Predictive maintenance and anomaly detection are complex problems to address. We do not pretend to address those complex problems in this repository, as we focus in putting in place the end to end creation and deployment of the model. To review the problem of predictive maintenance read this article.

If you want to contribute to build a better model, we are looking for contributors.

To build the model and work on the data, we will use a local version of Jupyter notebook to load the logistic regression nodebook from the ml folder.

We have two types of notebook

  1. Start a jupyter server using our docker image and a postgresql in IBM cloud.

    ./startJupyterServer IBMCLOUD  or LOCAL
  2. Then open a web browser to http://localhost:8888?token=<sometoken> go under work/ml folder.

  3. Open one of the model:

    • the model_logistic_regression.ipynb to work on data set saved in the ml/data/telemetries.csv file.
    • the model_logistic_regression-pg.ipynb to work on data saved in postgresql running on IBM Cloud.

    The notebooks include comments to explain how the model is done.

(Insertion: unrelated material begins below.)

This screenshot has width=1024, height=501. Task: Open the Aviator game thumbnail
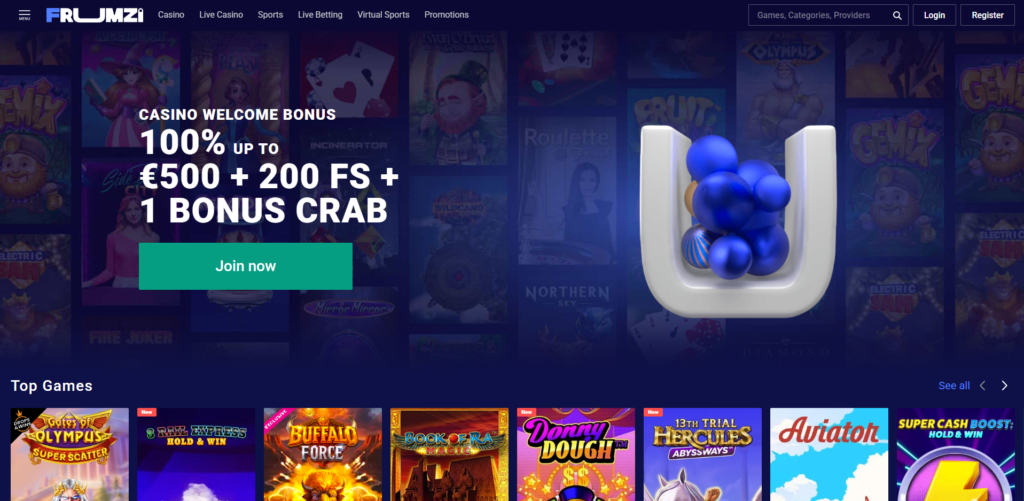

We use logistic regression to build a binary classification (maintenance required or not), as the data are simulated, and the focus is not in the model building, but more on the end to end process.

    The notebook persists the trained model as a pickle file so it can be loaded by a python module or another notebook.

    For more information on using the Jupyter notebook, here is a product documentation.

    • The co2 sensor plot over time shows the training data with some sporadic behavior:

    • The confusion matrix shows very little false positive and false negative:

  4. Use the model in another notebook: We can use a second notebook to test the model with one telemetry record using the pickle serialized model. The notebook is named predictMaintenance.ipynb.